A trajetória de Geraldo Cardoso sempre foi guiada por raízes profundas, dessas que permanecem firmes mesmo quando o vento da modernidade sopra forte. Ele aprendeu cedo que a música nasce do chão — da poeira das estradas, das feiras do interior, das festas juninas que iluminam a memória afetiva de qualquer nordestino. Mas nesta sexta-feira, 14 de novembro, o cantor oferece algo diferente: uma canção que vem do mar.

Maceió, Musa do Mar” chega como um abraço à capital alagoana, um gesto de carinho a uma cidade que devolve luz a quem a contempla. A música, lançada com a serenidade e a força de quem conhece o próprio território emocional, transforma a paisagem maceioense em poesia. É como se Geraldo reunisse cada onda, cada faixa de areia e cada manhã azulada para construir um retrato íntimo da cidade que tanto inspira artistas e viajantes.

A composição representa também um momento marcante da fase atual do artista. Depois de mais de três décadas de carreira, o “Matuto de Luxo” se reafirma como um guardião da cultura nordestina, mas sem temer novas cores, ritmos e caminhos. Ele segue de mãos dadas com o forró que o consagrou, mas passeia por novas sonoridades com a leveza de quem respeita o passado enquanto abre janelas para o futuro.

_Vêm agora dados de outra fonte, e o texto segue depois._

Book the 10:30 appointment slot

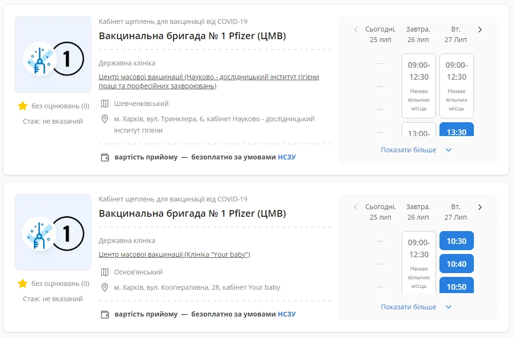pyautogui.click(x=456, y=241)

Nos últimos anos, Geraldo intensificou projetos que celebram símbolos afetivos de Alagoas — do sertão às praias, das tradições juninas às memórias de infância. Agora, ao homenagear Maceió, ele costura mais um capítulo dessa narrativa de pertencimento. A cidade, transformada em musa, ganha voz, corpo e melodia.

A canção nasce como um cartão-postal afetivo, daqueles que não cabem em molduras. É o encontro entre o artista e o território, entre a lembrança e o agora, entre o mar que abraça e o sertão que sustenta. Em “Maceió, Musa do Mar”, Geraldo Cardoso não canta apenas a cidade: ele celebra um pedaço de si mesmo.